Date: Oct 25, 2011
Source: nowlebanon.com
Charbel’s electoral law

Matt Nash


A draft electoral law for the 2013 parliamentary elections written by Interior Minister Marwan Charbel introduces several reforms, but still drew the ire of civil society groups and is unlikely to pass because of opposition from the country’s political class.


The centerpiece of the draft legislation is proportional representation—a change to the winner-take-all system used in previous elections and something reformers have been demanding for years. Charbel’s proposal also calls for preferential voting, meaning voters choose their two top candidates when casting ballots for an entire list (also known as an open-list proportional-representation system).

 

Proportional representation means that districts can no longer be won by a single list of candidates as easily. In past elections, if a list’s candidates received 50 percent or more of the vote, all of the candidates got elected to parliament, regardless of the fact that another list also received a significant number of votes. Under Charbel’s law, if a district with 10 seats had two lists that split the vote 60:40, one list would send six candidates to parliament while the other would send four.

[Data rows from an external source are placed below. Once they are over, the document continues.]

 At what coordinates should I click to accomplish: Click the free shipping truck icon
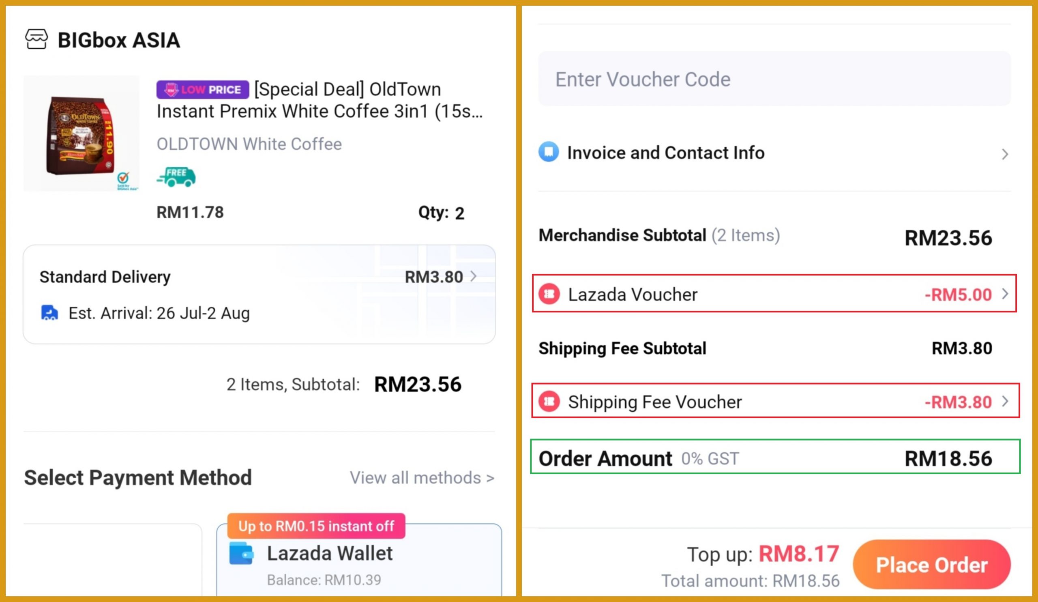click(176, 177)
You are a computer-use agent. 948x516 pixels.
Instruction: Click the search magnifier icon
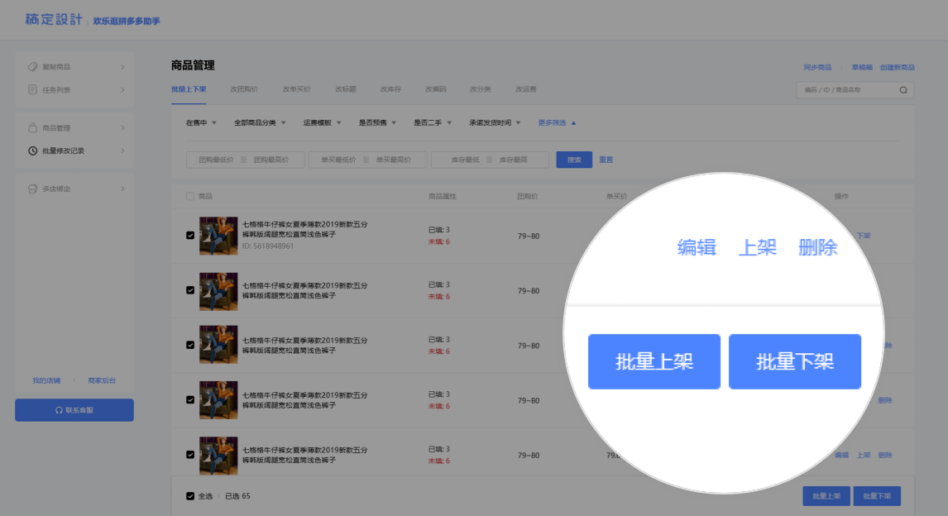(x=904, y=89)
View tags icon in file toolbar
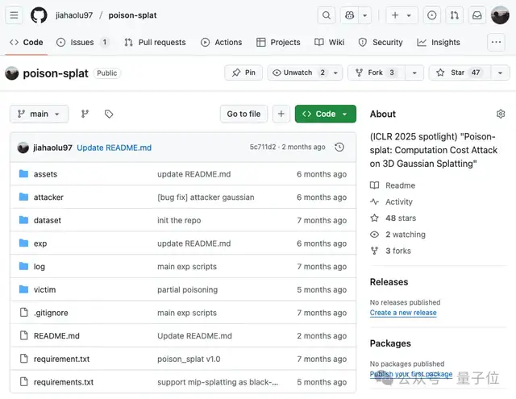This screenshot has height=399, width=516. coord(109,114)
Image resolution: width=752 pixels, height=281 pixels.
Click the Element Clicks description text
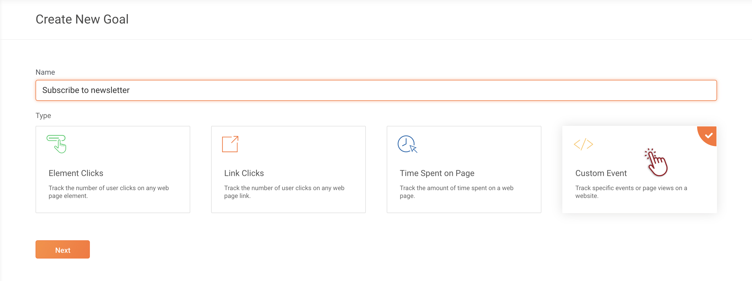tap(108, 192)
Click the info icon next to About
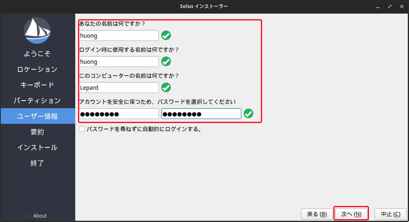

Which candidates are elected from a given list would be determined based on preferential voting if Charbel’s draft becomes law. The minister proposed letting voters choose two candidates from the list for which they vote. Once vote counters identify how many seats each list won in a district, the list’s candidates are chosen based on how many preferential votes they received, a system the Lebanese Association for Democratic Elections (LADE), the country’s largest electoral reform body, is against.


“We’re convinced that the mentality should be voting for a list, a strategy, not for individual candidates,” Rony Assaad, a coordinator at LADE, told NOW Lebanon. He said that, ideally, a list of candidates should present a specific, detailed platform complete with plans outlining what candidates will accomplish—or try to accomplish—if elected. An entire list should work together to woo voters instead of individual candidates trying to rack up loyalty points, he argued.


In announcing his draft law at a press conference earlier this month, Charbel said that preferential voting is more democratic, giving voters more of a voice in picking their representatives. Indeed, under a draft law LADE proposed—which also calls for proportional representation—a list’s candidates would enter parliament based on the order in which their names appear on pre-printed ballots, meaning political parties who write the lists have more influence over who gets elected than in a preferential-voting system. Lebanon has never used a pre-printed ballot in elections, though the minister’s proposal mandates their use.


Charbel also included other reforms civil society groups have long advocated for, including a 30 percent quota on lists for female candidates and allowing expatriates to vote from their countries of residence. That said, many in civil society circles were put off because Charbel did not include them in the process of writing his proposed law.


“A lot of work has been done [by civil society groups] to draft new [electoral] laws,” Sylvana Lakkis, general manager of the Lebanese Physical Handicapped Union—which has worked on electoral law reform—told NOW Lebanon. “That work shouldn’t be forgotten. We should build on it, not ignore it.”


What riled reformers most, however, is Charbel’s law’s lack of an independent electoral observation committee. The minister’s draft law does call for a committee to oversee voting, but it will be part of, and subordinate to, the Ministry of Interior. LADE held a demonstration last month to protest against the fact that the committee is not fully independent.


LADE’s Assaad told NOW Lebanon that the organization is also upset with the draft law’s suggestions on electoral districts. The law gives several options for how to carve the country into voting districts (offering 10, 12, 13 or 14, down from the 26 districts used in the 2009 election), and leaves it to parliament to choose the option it prefers, should the law be approved. Assaad said LADE would prefer larger districts, bringing the total number to between six and nine.


There has been much debate as to which political parties would pick up the most seats in a proportional-representation system, given that reaching 50 percent of the vote would no longer give an entire district to one party or alliance of parties. However, advocates of proportional representation hope that the real advantage will be allowing independent candidates a chance to break into the halls of parliament.
“Proportional representation should open the field for small groups and independents,” Lakkis said.


That, in fact, seems the most likely reason why most major political parties have either directly come out against the law or demurred, suggesting they need more time to “study” it. While they may indeed fear losing a few seats to rival parties or coalitions, the country’s political elite seem most concerned about opening up the “old boy’s club” that is Lebanese politics to uncontrolled upstarts running as independents, who in 2009 stood no chance of winning but who could pull off a victory in 2013 with a proportional-representation system.